The Bridgeport Sound Tigers defense could be one of the strongest in the American Hockey League this season. The team posted a plus-14 goal differential in 2011-12, good for fifth in the Eastern Conference, despite relying heavily on rookies like Calvin de Haan, Matt Donovan and Aaron Ness.
Part of the glue that held the young defensive corps together was none other than Ty Wishart, who has played a season-and-a-half in the Islanders organization. The 2006 first-round draft pick is in the midst of his seventh professional Training Camp, and now, as one of the most experienced players on a young team at age 24, has taken charge as a leader on the Sound Tigers blue line.
“I just try to bring as much energy as I can to the dressing room and on the ice,” Wishart said. “I do lots of talking out there to help the young guys when they need it. I’ve been around longer than most of these guys so leading just comes with the territory.”
Wishart came to the Islanders organization through a trade from Tampa Bay on January 2, 2011, and split the second half of the 2011-12 season between New York and Bridgeport, playing 20 games in each location. Last season, he appeared in 71 games for the Sound Tigers, scoring 19 points (five goals, 14 assists) while also helping younger defensemen transition into their professional careers.
Wishart has been paired with de Haan through most of Training Camp, as he was the majority of the 2011-12 campaign. de Haan, 21, says the chemistry the pair built during his rookie season helped him make a successful jump to the pro ranks.
“I think we complement each other really well,” de Haan said. “I like to think I’m more of a puck mover and he’s more of a defensive defenseman. If one of us makes a mistake, we’ll back the other up.”
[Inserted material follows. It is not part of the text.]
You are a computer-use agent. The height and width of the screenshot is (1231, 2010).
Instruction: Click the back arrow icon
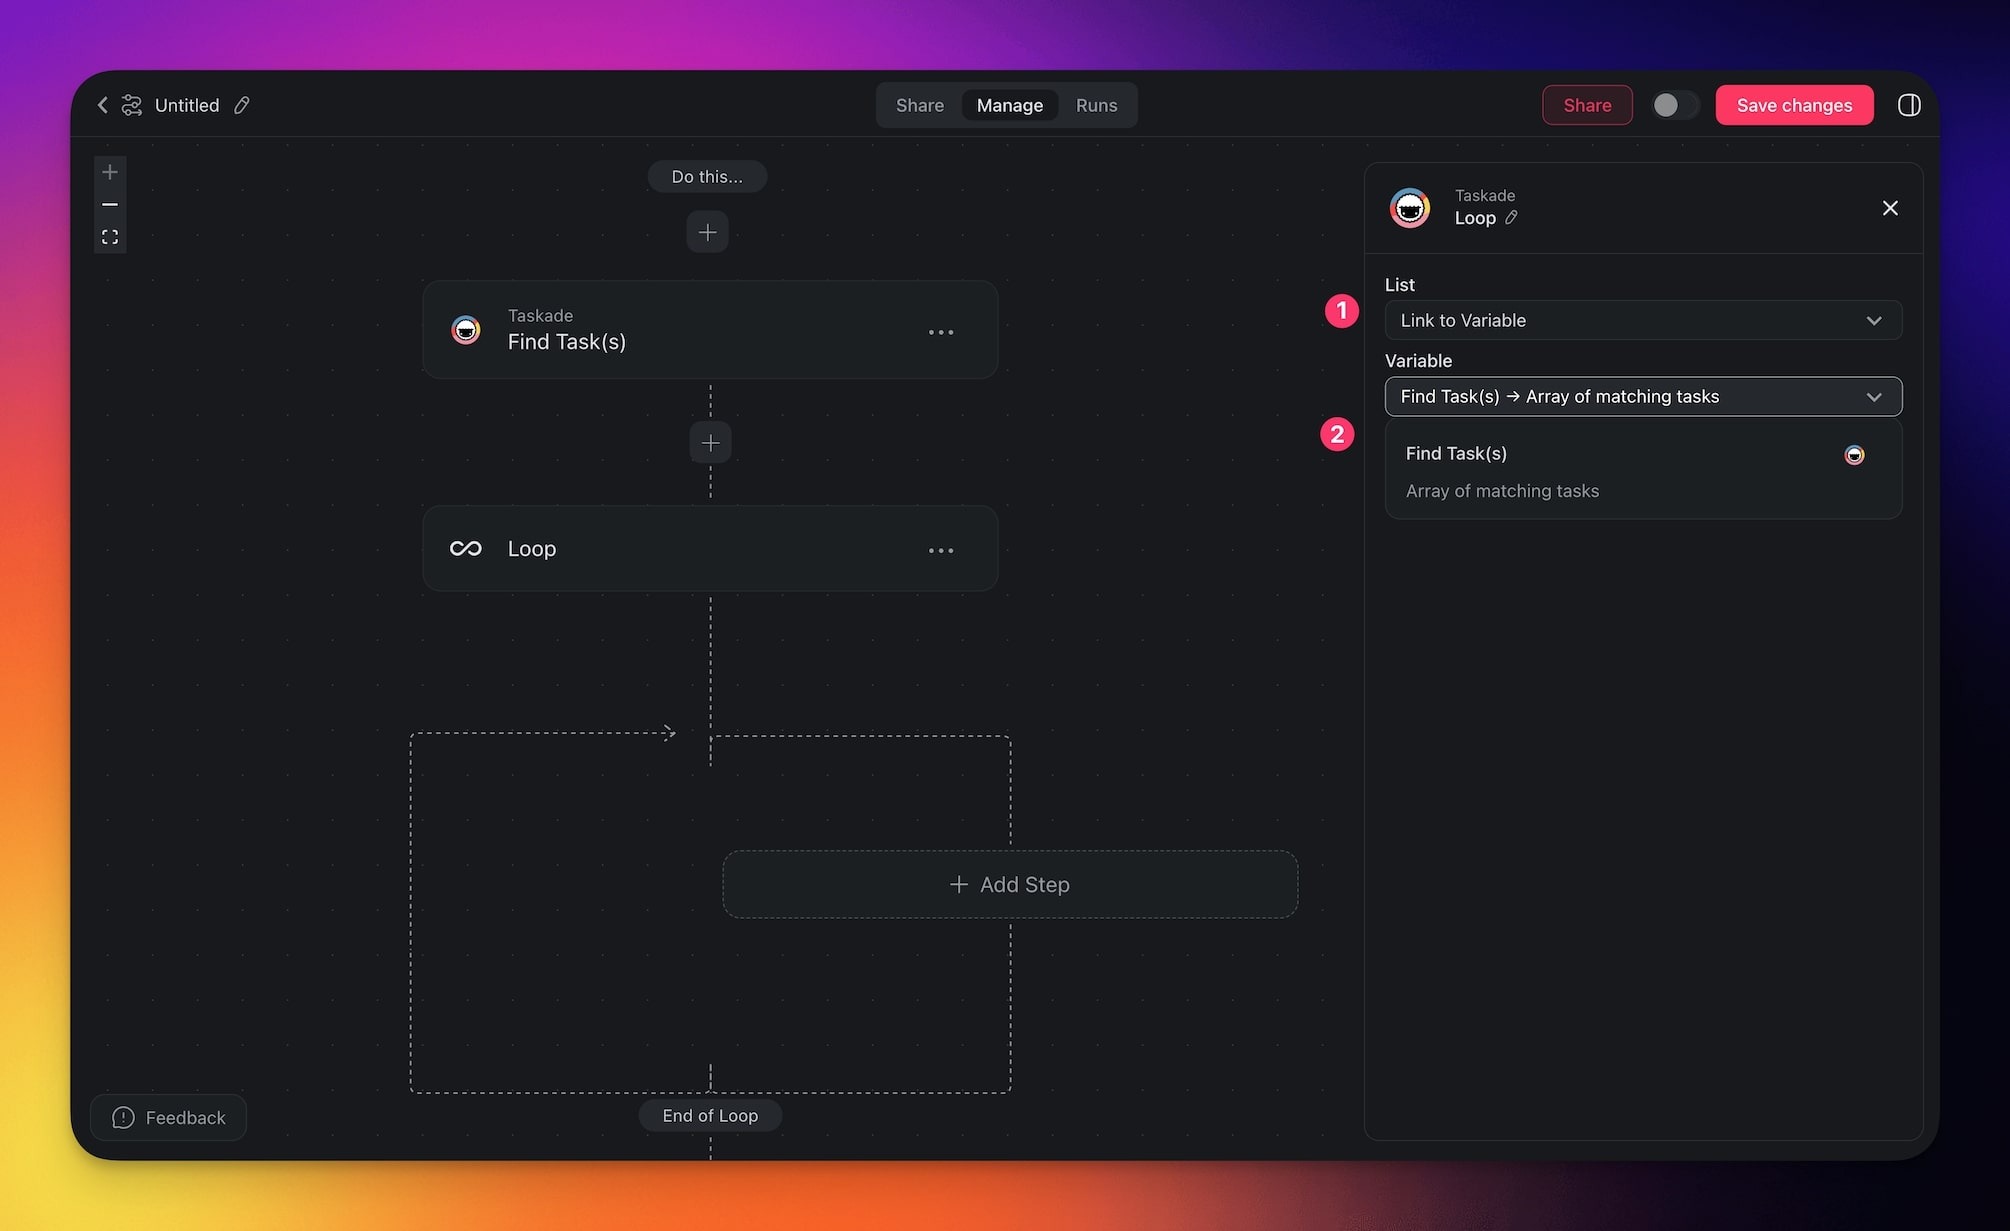[x=102, y=105]
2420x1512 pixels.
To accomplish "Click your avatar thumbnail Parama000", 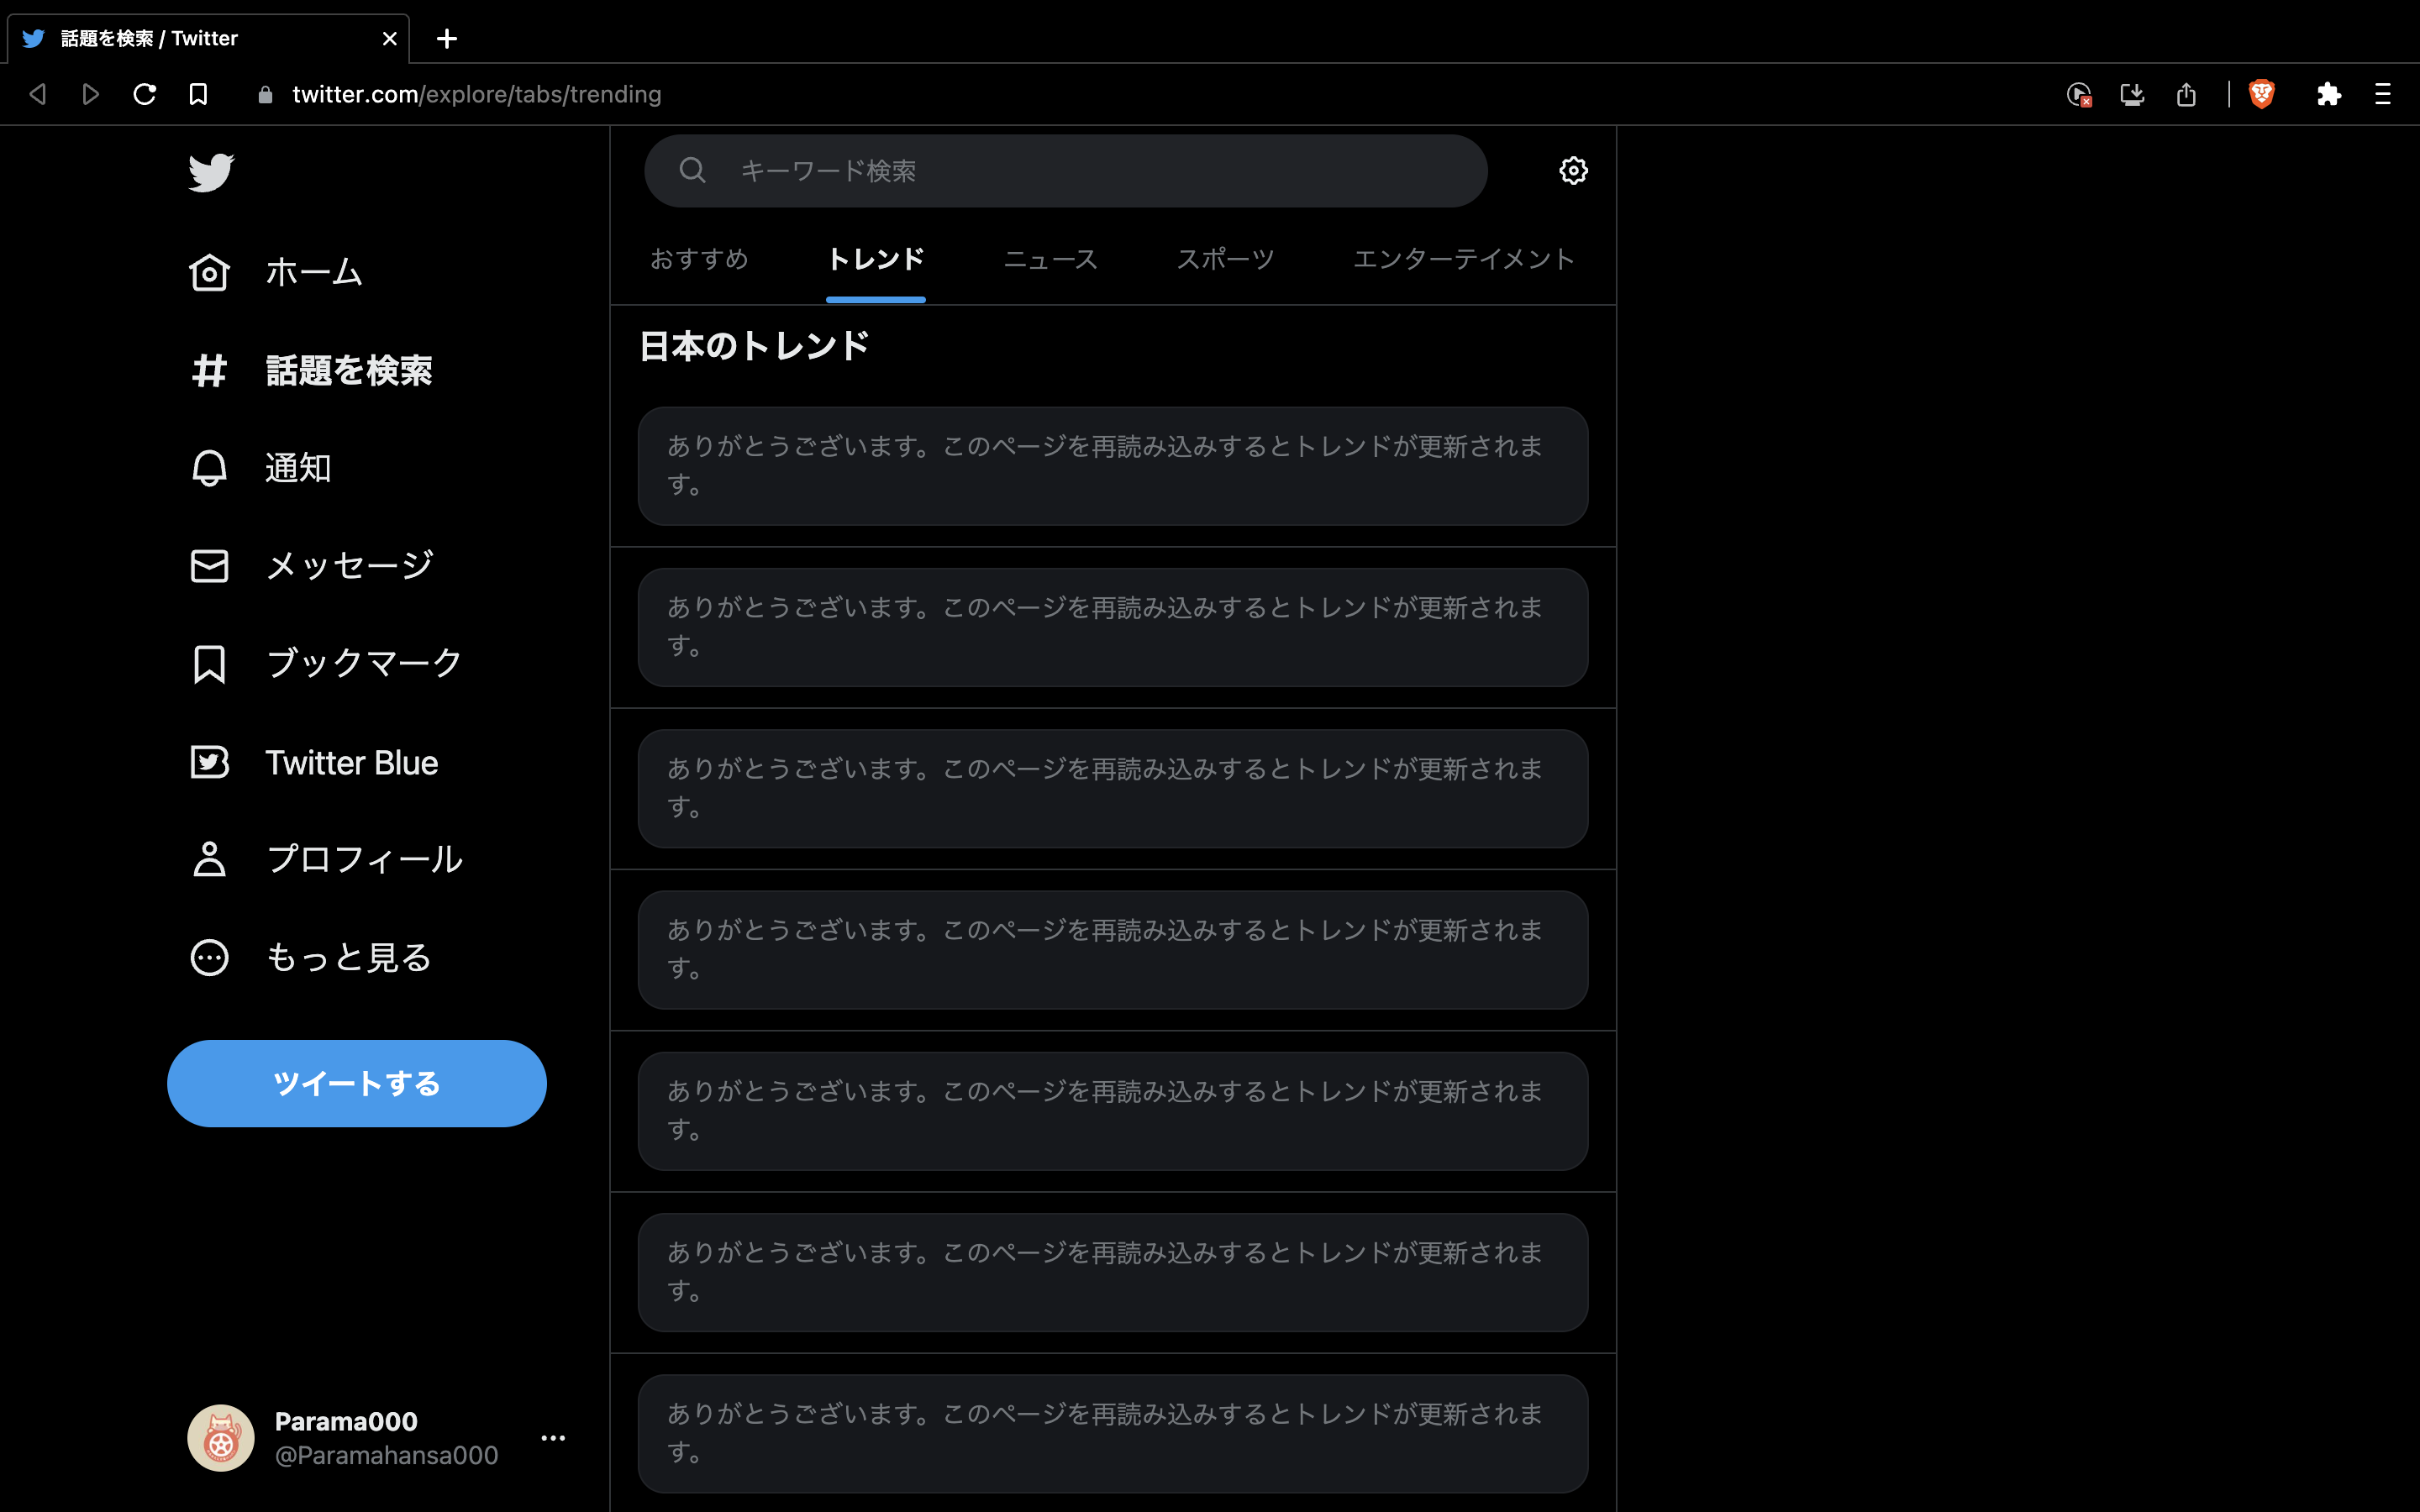I will coord(220,1437).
Wishart was nearly a point-per-game player toward the end of his junior career with the Prince George Cougars and Moose Jaw Warriors, notching 116 points in 134 games over his last two seasons. At the pro level, he is relied upon more in his own end. In 290 professional games, the 6’5, 229-pound blueliner has learned how to use his frame, something that hasn’t been lost on Sound Tigers Head Coach Scott Pellerin.
WATCH:WISHART MIC'D UP AT PRACTICE
“He’s got a big body out there and he covers a lot of ice,” Pellerin said. “I’ve been really impressed with his leadership and ability to take charge in practice. I was impressed with his work ethic in our testing that we had earlier in Training Camp with our skating tests, and just his overall play. He’s going to have a lot of responsibility. I’m going to demand a lot out of him and will try and push him to get to that next level.”
Pellerin added that leaders like Wishart make his job as a coach easier.
“It’s good for me to have guys like him helping steer the ship in the right direction,” Pellerin said. “You need good leadership and it has to come from the locker room. It’s their team. At the end of the day you have to play for one another.”
The Sound Tigers roster currently boasts eight defensemen, six of which bring NHL experience to the table. Though the competition for top minutes will be stiff, Wishart welcomes the challenge because he knows the tight-knit group will get the best out of each other.
“It’s definitely going to be competitive,” Wishart said of the blue line battle. “But it’s healthy competition and I think the guys are handling it well. We’re all friends on and off the ice, and we want to push each other. That’s what healthy competition does.”
That competition should pick up even more as the Sound Tigers approach the season opener in Hartford on Friday, Oct. 12. Most likely, six of the eight defensemen in camp will be in the lineup Friday. With seven rookie forwards on the roster, the suddenly experienced blue line will be relied upon to provide stability in the Sound Tigers pursuit of s second consecutive Division Championship.